Britain must completely ban parents from smacking their children, a report submitted to the UN has demanded.

The UK’s four children’s commissioners call for the “immediate” repeal of all laws permitting parents to physically chastise their children and tell the government to re-educate parents who persist smacking in “non-violent forms of child rearing and behaviour management”.

In their report, assessing whether the UK is keeping to its commitments under the UN Convention on the Rights of the Child (UNCRC), the four unelected officials also criticise the government’s austerity measures, which they claim drives millions of children into poverty.

The Telegraph reports that they even take aim at government plans to scrap the 1998 Human Rights Act and replace it with a British Bill of Rights, a manifesto pledge of the present government.

Their report says of smacking: “The state party and the devolved governments should immediately prohibit all corporal punishment in the family and in all other institutions and forms of alternative care, including through the repeal of legal defences, and actively promote positive and non-violent forms of child rearing and behaviour management.”

At the moment it is legal for parents in England and Wales to smack their children if their actions constitute “reasonable punishment”. Similarly, in Scotland and Northern Ireland separate legislation allows for “justifiable assault”.

The position of children’s commissioner was invented by New Labour 2004 to “promote awareness” of children’s rights.

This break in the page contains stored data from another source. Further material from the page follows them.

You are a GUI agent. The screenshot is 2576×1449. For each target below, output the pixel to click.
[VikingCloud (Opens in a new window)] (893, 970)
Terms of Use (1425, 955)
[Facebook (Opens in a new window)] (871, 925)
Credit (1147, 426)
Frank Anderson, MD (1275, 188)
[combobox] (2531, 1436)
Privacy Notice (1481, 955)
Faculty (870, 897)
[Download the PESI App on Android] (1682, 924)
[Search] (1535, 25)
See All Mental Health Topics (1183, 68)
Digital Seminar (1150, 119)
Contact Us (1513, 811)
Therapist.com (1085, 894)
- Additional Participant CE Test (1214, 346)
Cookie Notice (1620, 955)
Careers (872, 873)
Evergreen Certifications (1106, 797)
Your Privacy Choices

The current commissioner for England is Anne Longfield, former chief executive of charity 4Children who have consistently lobbied for a blanket ban on smacking.

Sally Holland, a professor of Social Work at Cardiff University, fills the brief for Wales while Tam Baillie serves in Scotland. Northern Ireland’s commissioner is Koulla Yiasouma, another charity worker.

In 2010, a government inquiry found the role of children’s commissioner was “flawed” and its impact of the £140,000 position was “disappointing”.

Earlier this year, Pope Francis expressed his support for smacking, saying the parents should be free to administer corporal punishment provided it is not done to humiliate them.